Рассуждая о реакционности «архискверного Достоевского», Д. Заславский в своей статье отметил, что «контрреволюционную интеллигенцию всегда тянуло к достоевщине». Всем читателям «Правды» было понятно, что «контрреволюционная интеллигенция» — это про Каменева.
Статья Заславского, таким образом, обвиняла Горького в симпатиях не к Достоевскому, а к Каменеву.
Каменеву А.М. действительно симпатизировал и симпатий своих не скрывал. Но дело было не только в Каменеве.
Гораздо опаснее для Сталина была другая — не менее откровенная — симпатия Горького — к Кирову. Не столько даже симпатия, сколько те надежды, которые Горький, как это выяснилось, связывал с политическим будущим этого видного партийного лидера.
На XVII съезде партии, получившем впоследствии наименование «Съезда победителей», все ораторы дружно славили Сталина. Но когда дело дошло до выборов Центрального Комитета, огромное количество делегатов проголосовало против Сталина.
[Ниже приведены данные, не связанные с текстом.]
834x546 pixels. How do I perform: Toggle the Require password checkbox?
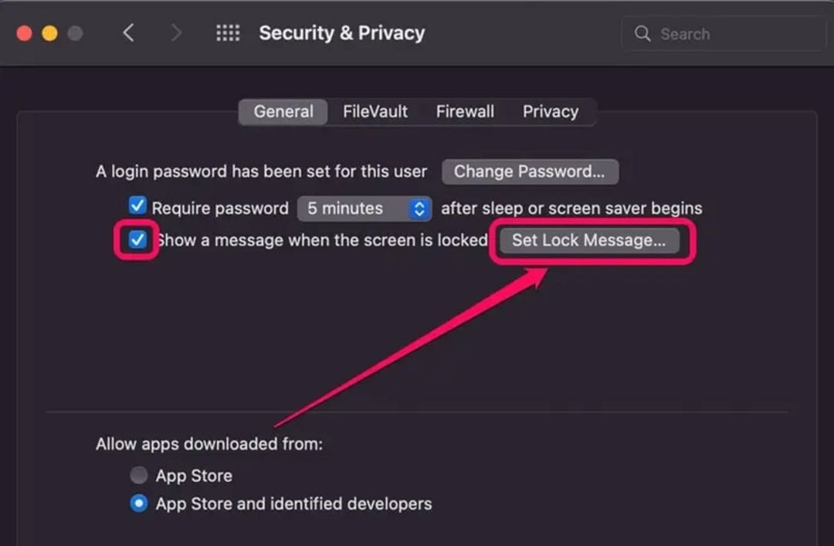(137, 205)
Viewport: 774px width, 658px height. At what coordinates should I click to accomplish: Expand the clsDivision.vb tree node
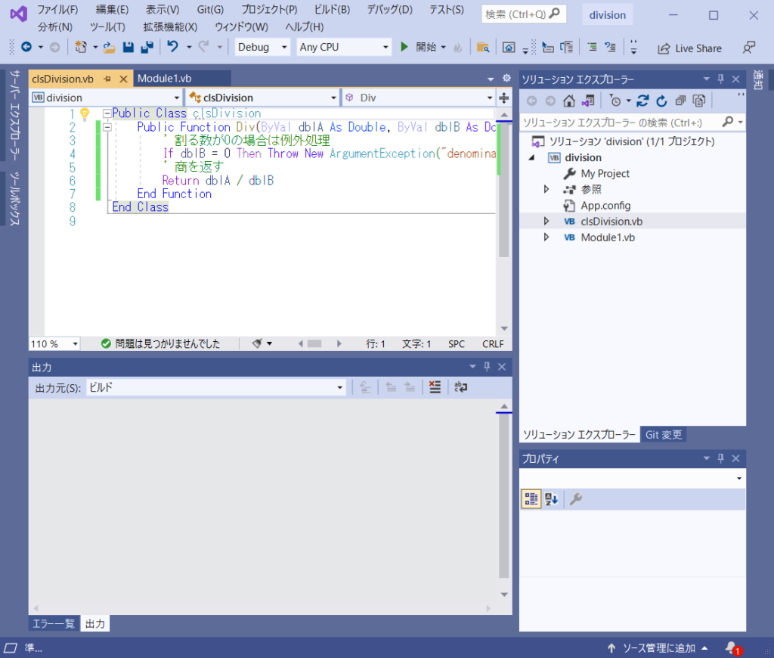click(x=546, y=222)
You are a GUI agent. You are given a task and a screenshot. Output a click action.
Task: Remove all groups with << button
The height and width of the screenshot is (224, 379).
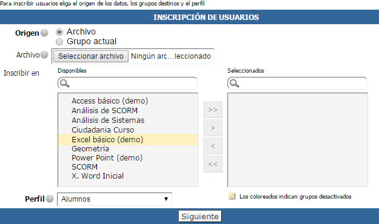213,164
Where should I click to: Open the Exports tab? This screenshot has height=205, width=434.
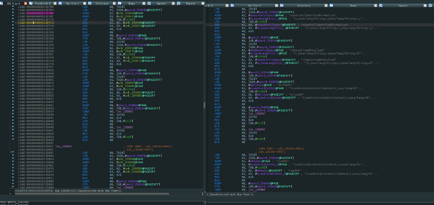tap(190, 3)
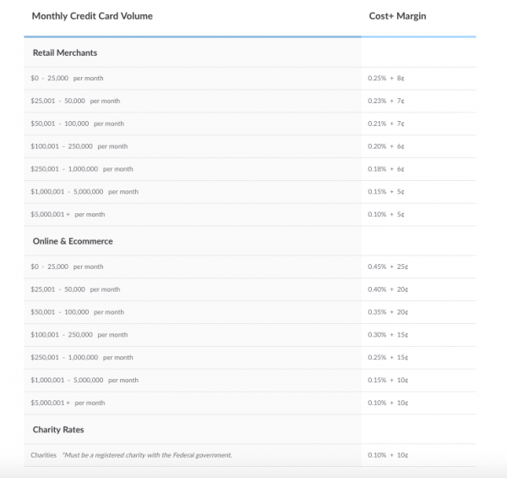Click the Monthly Credit Card Volume column header

[x=92, y=16]
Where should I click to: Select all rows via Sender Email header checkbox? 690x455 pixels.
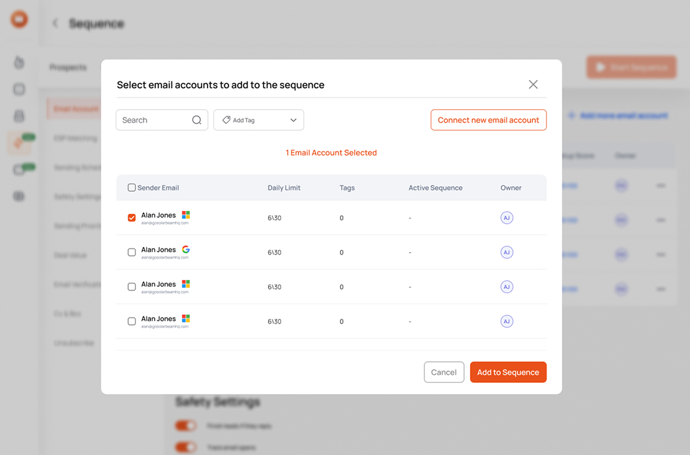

Когда ему доложили результат голосования, он спросил, сколько голосов было подано против Кирова. Оказалось, всего три голоса.
Сталин велел, чтобы счетная комиссия объявила, что и против него тоже проголосовали только три делегата. Но дело на этом не кончилось. Группа влиятельных делегатов партсъезда, желавших сместить Сталина с поста генсека, предложили этот пост Кирову. (Предложение это, разумеется, было сделано тайно.) Киров отказался, мотивируя свой отказ тем, что не готов возглавить страну в такой сложной международной обстановке. Об этом сделанном ему предложении он Рассказал Сталину. Сталин обнял его, сказав: «Я тебе этого никогда не забуду». И, как мы знаем, действительно не забыл.
Все это хорошо известно.
Но далее мы вступаем в область неизвестного. Во всяком случае, мало известного и во многом неясного.
11 мая 1934 года внезапно — при загадочных обстоятельствах — умер сын Горького Макс. Нет ни малейших сомнений в том, что это было убийство. Но кому и зачем понадобилось его убивать?
На «бухаринском» процессе 1938 года убийцами Макса были объявлены Ягода и Крючков. Цель убийства — нанести удар по великому пролетарскому писателю. В подтексте допросов Ягоды и его туманных ответов на вопросы генерального прокурора читались намеки на личный мотив: Ягода был влюблен в жену Макса «Тимошу» и хотел устранить соперника. На некоторые вопросы Ягода отвечать отказывался, намекая, что, если заговорит, обвиняющая сторона не обрадуется. Одно из заседаний, где обсуждался этот сюжет, по требованию Ягоды даже происходило за закрытыми дверями.